Saneago contesta pedido do MP para suspender tarifa de esgoto em Goiânia

Presidente da estatal garantiu que nem sequer foi consultado pelo Ministério Público e afirmou que o laudo que baseou a ação não bate com os números da estatal

Jalles Fontoura, presidente da Saneago | Foto: Alberto Maia / Câmara Municipal

O presidente da Saneago, Jalles Fontoura, contestou na tarde desta quarta-feira (13/6) recomendação recente do Ministério Público de Goiás pela imediata suspensão da tarifa de tratamento de esgoto imposta aos consumidores da capital atendidos pela Estação de Tratamento de Esgoto (ETE) Dr. Hélio Seixo de Brito.
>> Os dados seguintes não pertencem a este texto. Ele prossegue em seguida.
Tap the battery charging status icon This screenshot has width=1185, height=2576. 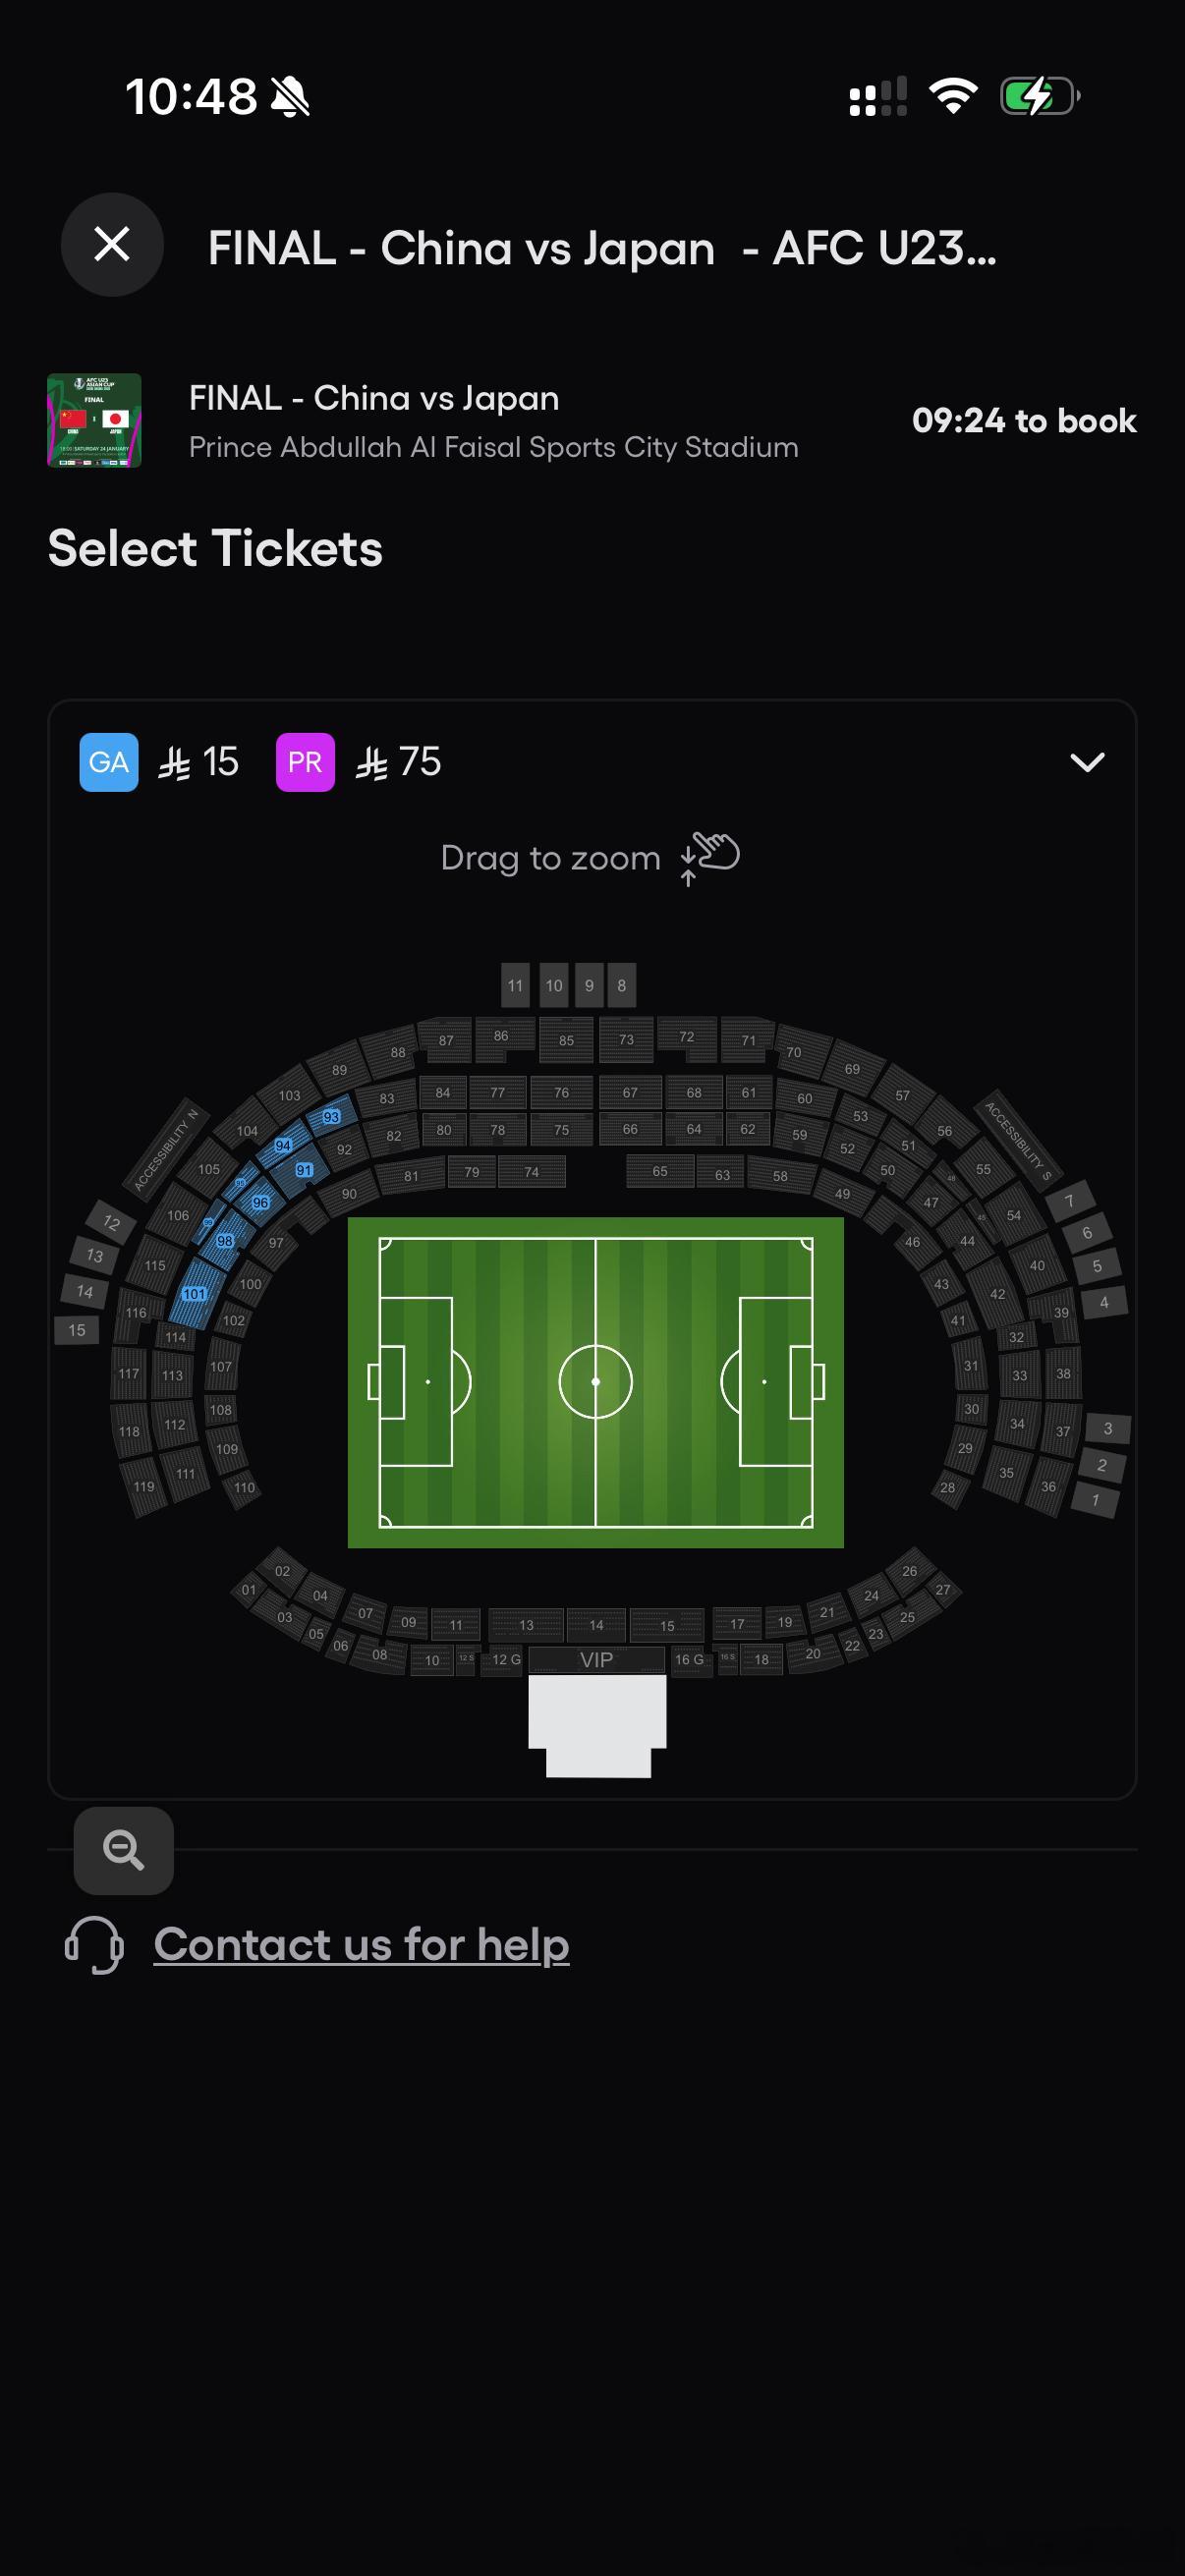pyautogui.click(x=1039, y=97)

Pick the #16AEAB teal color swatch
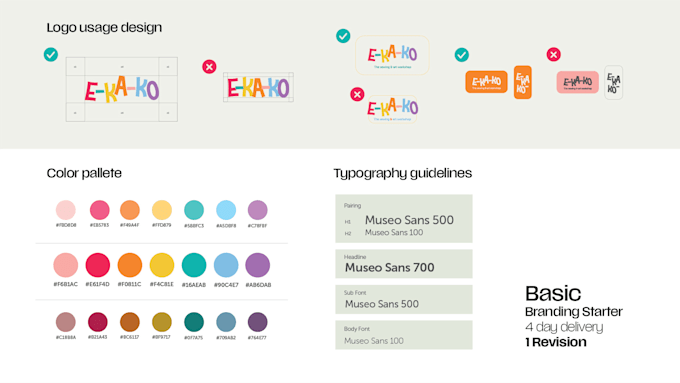[194, 265]
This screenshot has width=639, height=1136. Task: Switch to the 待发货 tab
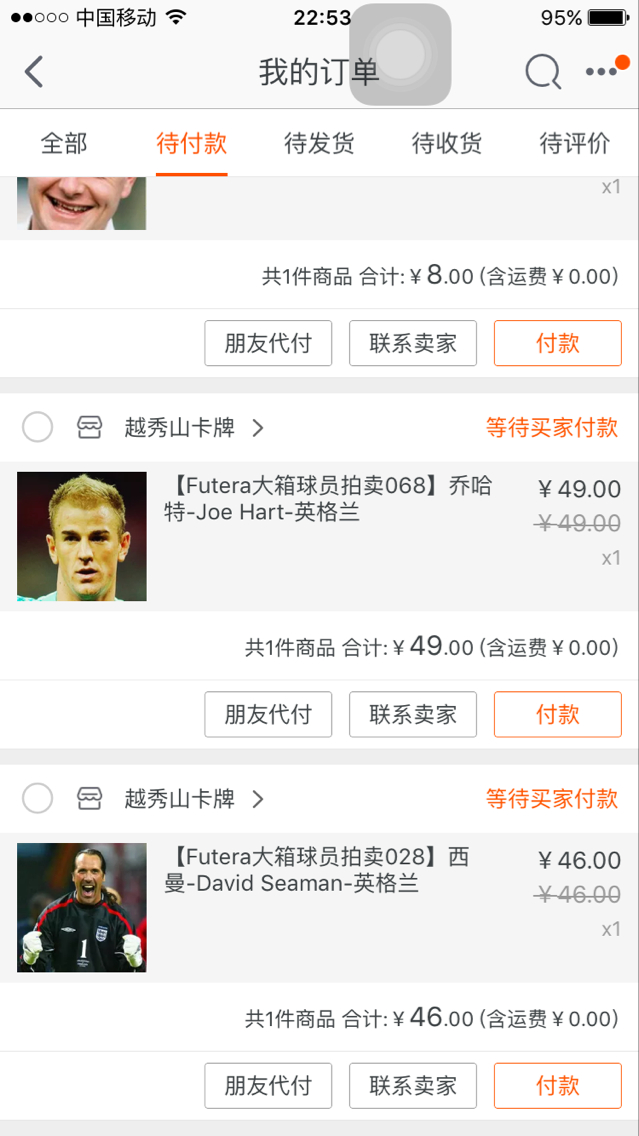pyautogui.click(x=319, y=143)
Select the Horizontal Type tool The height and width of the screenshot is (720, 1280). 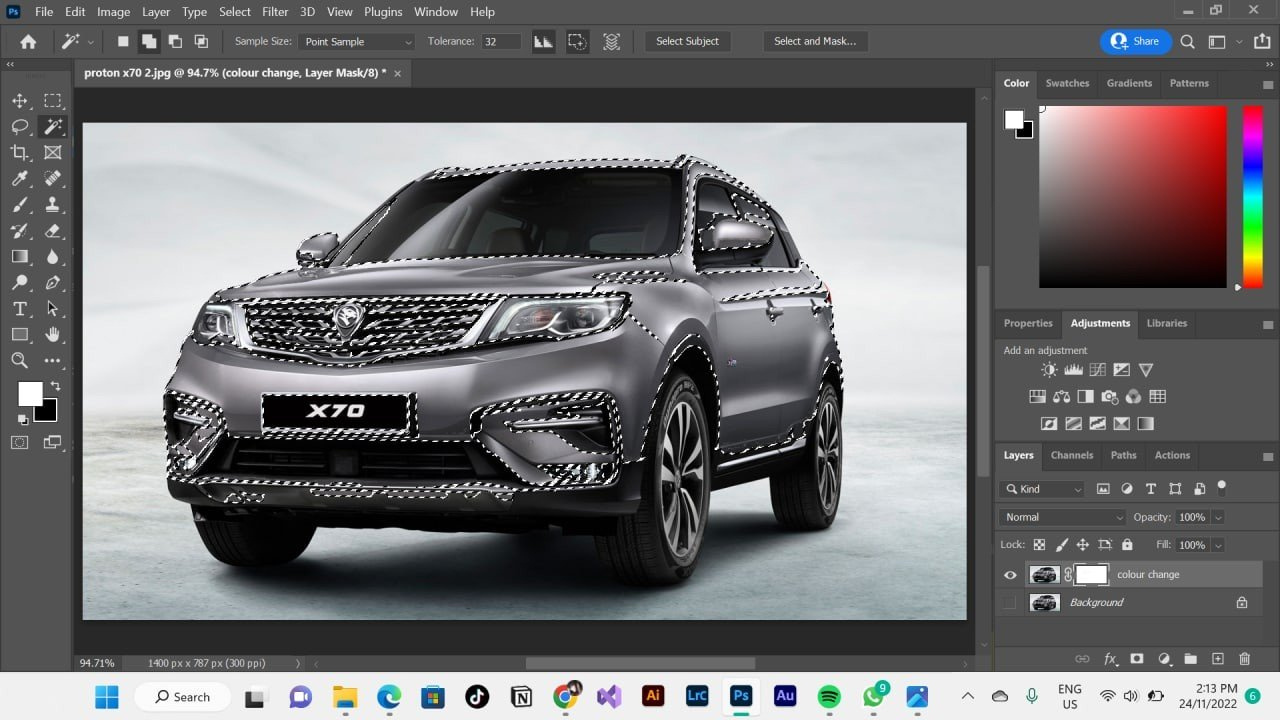[x=20, y=309]
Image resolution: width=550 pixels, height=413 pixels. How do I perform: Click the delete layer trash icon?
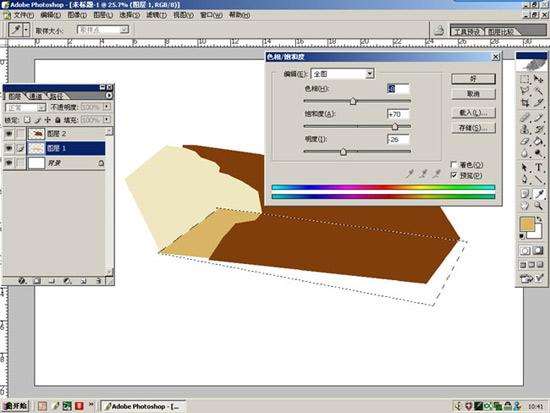[x=99, y=281]
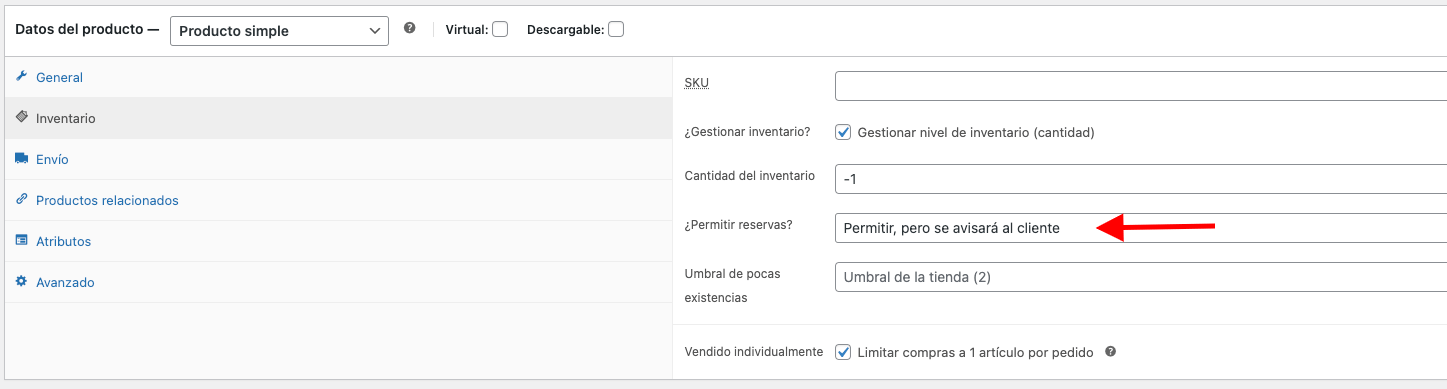Screen dimensions: 1447x389
Task: Uncheck Gestionar nivel de inventario checkbox
Action: [843, 132]
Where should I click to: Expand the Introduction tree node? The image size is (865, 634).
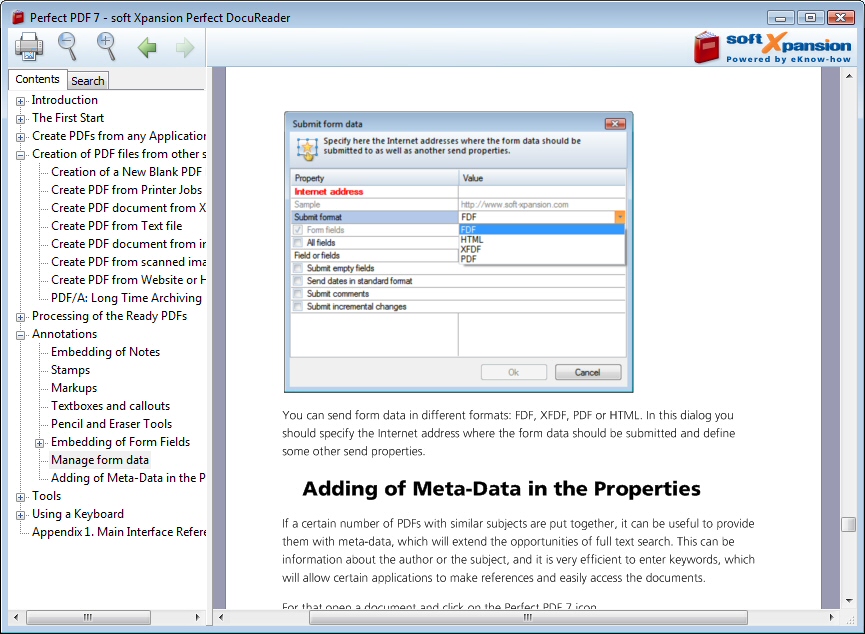[21, 101]
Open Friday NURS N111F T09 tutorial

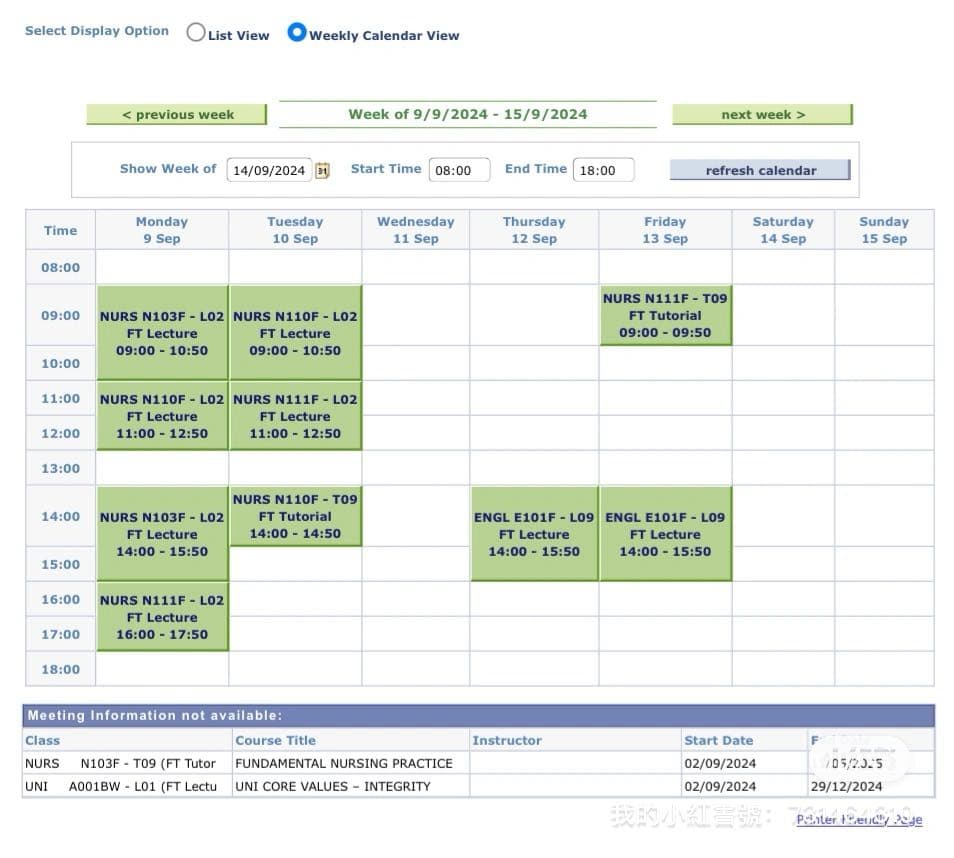click(665, 315)
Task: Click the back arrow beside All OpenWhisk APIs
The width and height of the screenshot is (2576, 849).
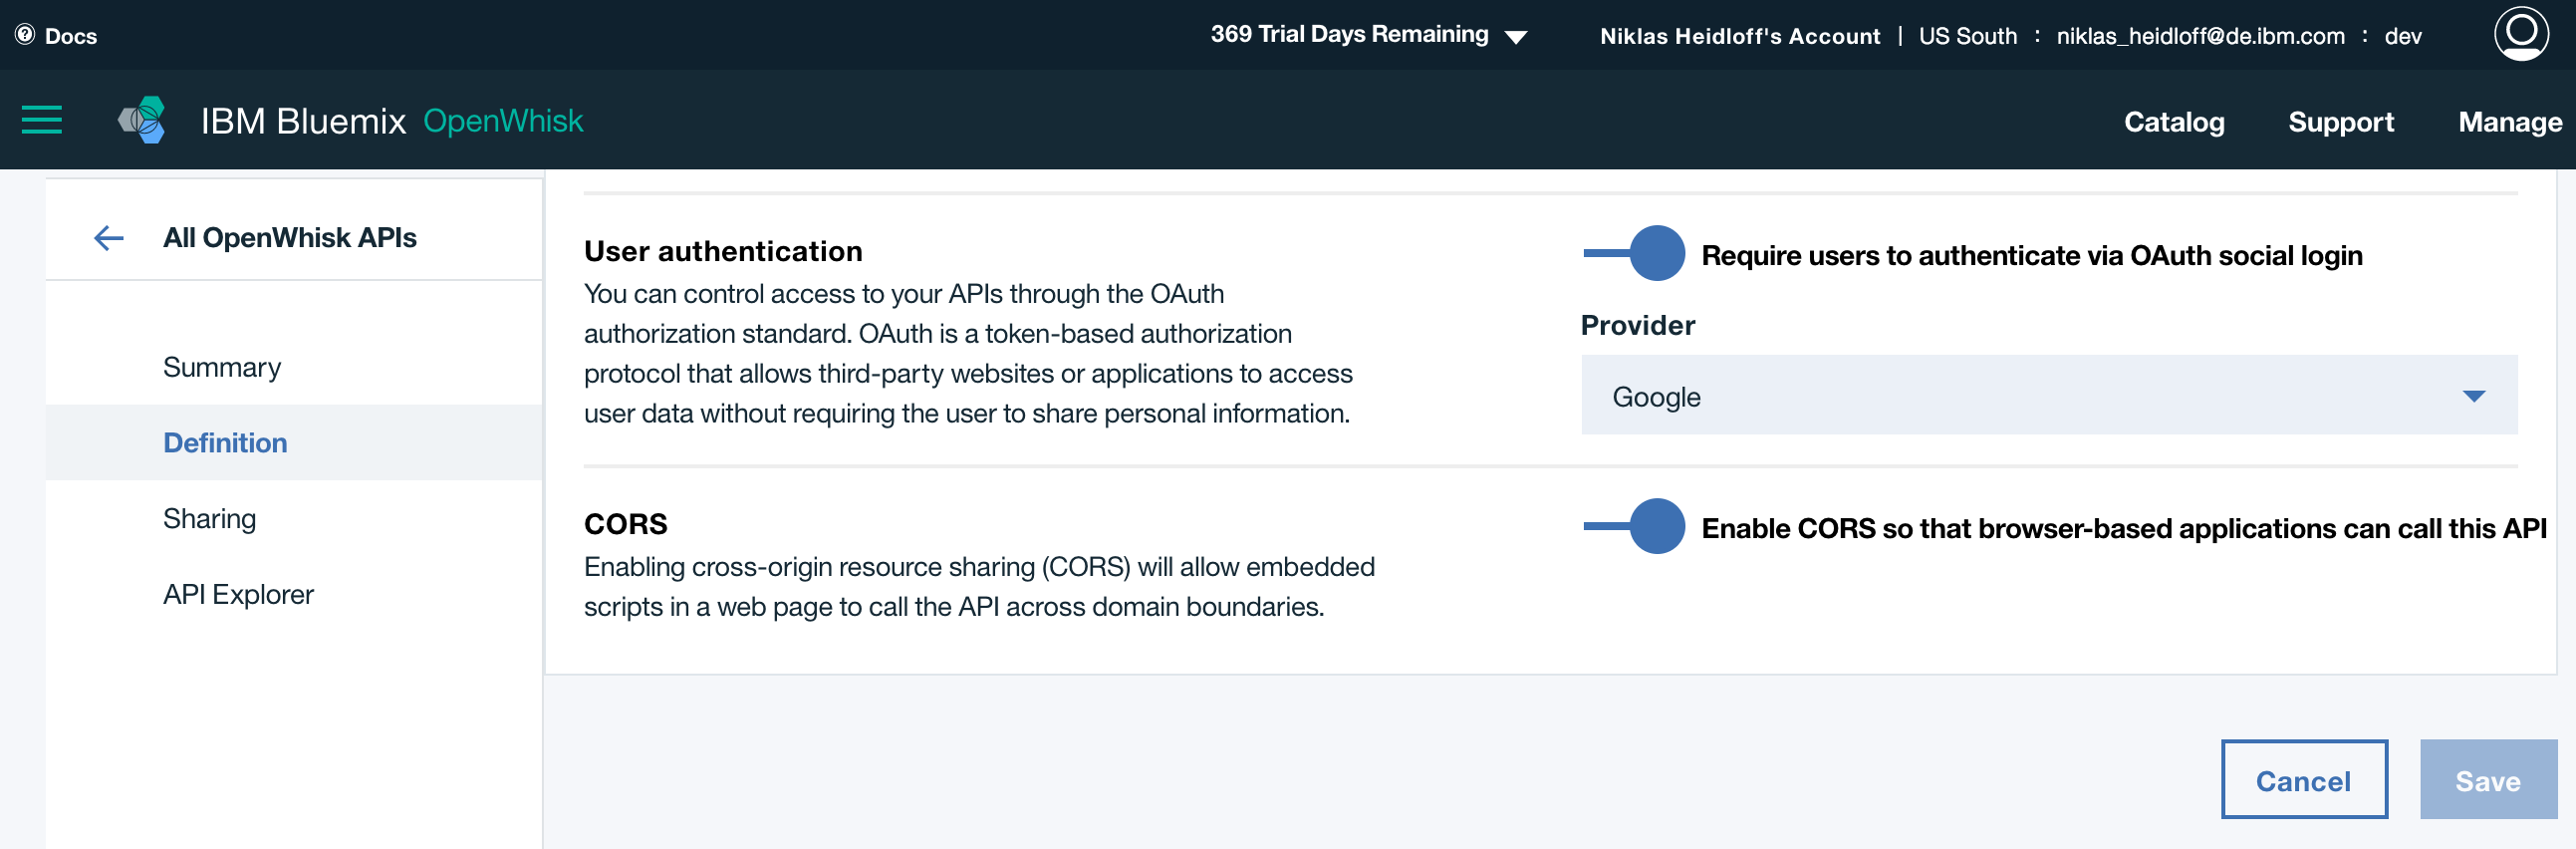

O pedido, feito em caráter de urgência, requer que a medida se mantenha até que situação seja regularizada. Na ação, proposta pelas promotoras de Justiça Maria Cristina de Miranda e Marísia Sobral Massieux, é sustentado que a ETE, a qual atende mais de 75% dos consumidores que têm esgoto tratado em Goiânia, não vem cumprindo os parâmetros mínimos de eficiência.

A argumentação sobre esta situação é embasada em perícia ambiental feita pelo Polícia Técnico-Científica de Goiás com laudo referente à ETE, em Goiânia, o qual aponta que a unidade “não apresenta eficiência suficiente, visto que o efluente lançado no Rio Meia Ponte incrementa os níveis de poluição deste e eleva os riscos à saúde humana, com funcionamento da atividade se dando em desacordo com normas regulamentares e legais pertinentes”. Leia sobre o laudo no Saiba Mais.

Em resposta, Jalles garantiu que nem sequer foi consultado pelo Ministério Público e afirmou que o laudo em questão não bate com os números da estatal. “Nós fazemos diariamente, essa é a nossa missão, nós passamos relatório para a Secima várias vezes por mês e nós estamos rigorosamente dentro da legislação. Não há possibilidade de a gente estar fazendo uma retirada fora das regras, ou seja, 39% é um número que não está nas nossas medições”, argumentou.

“Isso é desinformação. A ETE trata e retira 50% no mínimo da carga orgânica no caso da ETE de Brito. No outro caso, no Parque Ateneu, até mais do que isso. Então, ela está cumprindo o projeto para o qual ela foi feita e está funcionando exatamente dentro da legislação que exige dela 50% no mínimo de recolhimento”, completou.

Em nota, a Saneago reiterou que não há nenhuma irregularidade  na cobrança pelo serviço de esgoto e vai aguardar ser notificada. Confira a íntegra abaixo:

A Saneago contesta o laudo produzido pela Polícia Técnico Científica, no qual a segunda amostra, coletada em 21 de março de 2018, apresenta o índice de 38,6% de remoção da DBO (Demanda Bioquímica de Oxigênio). Em contraprova (amostra colhida pela Saneago no mesmo momento da coleta realizada pela polícia), o índice apurado pelos técnicos da companhia foi de 57%. Em uma coleta anterior, da Polícia Técnica, em outubro de 2017, o índice levantado foi de 78%, o que foi desconsiderado no processo.

Quanto à suspensão da cobrança da tarifa de tratamento de esgoto, a Saneago ainda não foi oficialmente notificada pelo Ministério Público. A Saneago entende que não há nenhuma irregularidade na cobrança pelo serviço de esgoto e vai aguardar ser notificada.